Red Hat Training

A Red Hat training course is available for Red Hat Enterprise Linux

B.12. Guest is Unable to Start with Error: warning: could not open /dev/net/tun

Symptom
The guest virtual machine does not start after configuring a type='ethernet' (also known as 'generic ethernet') interface in the host system. An error appears either in libvirtd.log, /var/log/libvirt/qemu/name_of_guest.log, or in both, similar to the below message:
warning: could not open /dev/net/tun: no virtual network emulation qemu-kvm: -netdev tap,script=/etc/my-qemu-ifup,id=hostnet0: Device 'tap' could not be initialized
Investigation
Use of the generic ethernet interface type (<interface type='ethernet'>) is discouraged, because using it requires lowering the level of host protection against potential security flaws in QEMU and its guests. However, it is sometimes necessary to use this type of interface to take advantage of some other facility that is not yet supported directly in libvirt. For example, openvswitch was not supported in libvirt until libvirt-0.9.11, so in older versions of libvirt, <interface type='ethernet'> was the only way to connect a guest to an openvswitch bridge.
However, if you configure a <interface type='ethernet'> interface without making any other changes to the host system, the guest virtual machine will not start successfully.
The reason for this failure is that for this type of interface, a script called by QEMU needs to manipulate the tap device. However, with type='ethernet' configured, in an attempt to lock down QEMU, libvirt and SELinux have put in place several checks to prevent this. (Normally, libvirt performs all of the tap device creation and manipulation, and passes an open file descriptor for the tap device to QEMU.)
Solution
Reconfigure the host system to be compatible with the generic ethernet interface.
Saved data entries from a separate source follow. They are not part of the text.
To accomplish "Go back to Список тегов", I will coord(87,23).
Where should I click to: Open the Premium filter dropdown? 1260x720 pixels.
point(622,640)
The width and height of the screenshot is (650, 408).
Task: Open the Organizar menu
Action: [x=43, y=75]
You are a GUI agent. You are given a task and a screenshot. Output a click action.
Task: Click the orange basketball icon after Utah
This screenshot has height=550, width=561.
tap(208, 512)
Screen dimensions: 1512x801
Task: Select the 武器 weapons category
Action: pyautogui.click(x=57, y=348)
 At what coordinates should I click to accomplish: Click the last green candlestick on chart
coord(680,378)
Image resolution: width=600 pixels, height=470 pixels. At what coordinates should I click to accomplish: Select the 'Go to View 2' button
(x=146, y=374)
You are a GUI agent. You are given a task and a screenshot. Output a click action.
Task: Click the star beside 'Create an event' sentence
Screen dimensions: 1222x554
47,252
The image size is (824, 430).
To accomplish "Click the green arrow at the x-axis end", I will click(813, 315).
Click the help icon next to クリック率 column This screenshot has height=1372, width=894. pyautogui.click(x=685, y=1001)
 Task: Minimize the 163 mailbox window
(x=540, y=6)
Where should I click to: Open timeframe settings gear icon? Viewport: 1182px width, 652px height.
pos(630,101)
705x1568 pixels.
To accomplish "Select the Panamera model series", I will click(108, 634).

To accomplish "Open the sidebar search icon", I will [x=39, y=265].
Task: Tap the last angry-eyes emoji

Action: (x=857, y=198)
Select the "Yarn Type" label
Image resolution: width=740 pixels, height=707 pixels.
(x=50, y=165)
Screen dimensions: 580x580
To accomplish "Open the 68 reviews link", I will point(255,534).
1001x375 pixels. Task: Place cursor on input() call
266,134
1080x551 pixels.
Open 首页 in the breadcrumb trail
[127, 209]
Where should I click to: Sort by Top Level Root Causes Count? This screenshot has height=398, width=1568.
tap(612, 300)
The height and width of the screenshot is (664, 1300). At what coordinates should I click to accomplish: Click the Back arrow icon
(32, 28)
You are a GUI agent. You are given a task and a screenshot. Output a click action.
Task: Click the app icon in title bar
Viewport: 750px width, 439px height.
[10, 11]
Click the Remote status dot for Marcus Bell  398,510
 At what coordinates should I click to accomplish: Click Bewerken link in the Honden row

Procedure B.4. Reconfiguring the host system to use the generic ethernet interface

  1. Set SELinux to permissive by configuring SELINUX=permissive in /etc/selinux/config:
    # This file controls the state of SELinux on the system.
    # SELINUX= can take one of these three values:
    #       enforcing - SELinux security policy is enforced.
    #       permissive - SELinux prints warnings instead of enforcing.
    #       disabled - No SELinux policy is loaded.
    SELINUX=permissive
    # SELINUXTYPE= can take one of these two values:
    #       targeted - Targeted processes are protected,
    #       mls - Multi Level Security protection.
    SELINUXTYPE=targeted
  2. From a root shell, run the command setenforce permissive.
  3. In /etc/libvirt/qemu.conf add or edit the following lines:
    clear_emulator_capabilities = 0
    user = "root"
    group = "root"
    cgroup_device_acl = [
            "/dev/null", "/dev/full", "/dev/zero",
            "/dev/random", "/dev/urandom",
            "/dev/ptmx", "/dev/kvm", "/dev/kqemu",
    	"/dev/rtc", "/dev/hpet", "/dev/net/tun",
  4. Restart libvirtd.

Important

Since each of these steps significantly decreases the host's security protections against QEMU guest domains, this configuration should only be used if there is no alternative to using <interface type='ethernet'>.